TASK BRIEF »
What follows is a listing. Write it all out exactly.

SOURCE DATA »
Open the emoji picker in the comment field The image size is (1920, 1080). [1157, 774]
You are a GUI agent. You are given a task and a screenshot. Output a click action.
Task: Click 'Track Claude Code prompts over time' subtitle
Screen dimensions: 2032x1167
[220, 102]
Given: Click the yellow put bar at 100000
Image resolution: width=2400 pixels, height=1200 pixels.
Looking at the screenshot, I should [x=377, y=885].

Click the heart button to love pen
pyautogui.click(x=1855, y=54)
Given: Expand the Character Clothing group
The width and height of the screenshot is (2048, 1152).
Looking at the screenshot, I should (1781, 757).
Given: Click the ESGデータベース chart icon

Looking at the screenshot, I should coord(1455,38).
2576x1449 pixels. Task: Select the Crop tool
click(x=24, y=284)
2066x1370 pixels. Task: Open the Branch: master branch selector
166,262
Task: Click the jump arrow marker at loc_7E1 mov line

REPLY TO THE TASK »
Open the emoji picker in the comment field The image size is (1920, 1080). [1157, 774]
You are a GUI agent. You are given a task and a screenshot. Output a click action.
Task: Click 'Track Claude Code prompts over time' subtitle
Screen dimensions: 2032x1167
[220, 102]
Given: Click the yellow put bar at 100000
Image resolution: width=2400 pixels, height=1200 pixels.
Looking at the screenshot, I should [x=377, y=885].

Click the heart button to love pen
pyautogui.click(x=1855, y=54)
Given: Expand the Character Clothing group
The width and height of the screenshot is (2048, 1152).
Looking at the screenshot, I should (1781, 757).
Given: Click the ESGデータベース chart icon

Looking at the screenshot, I should coord(1455,38).
2576x1449 pixels. Task: Select the Crop tool
click(x=24, y=284)
2066x1370 pixels. Task: Open the Branch: master branch selector
166,262
Task: Click the jump arrow marker at loc_7E1 mov line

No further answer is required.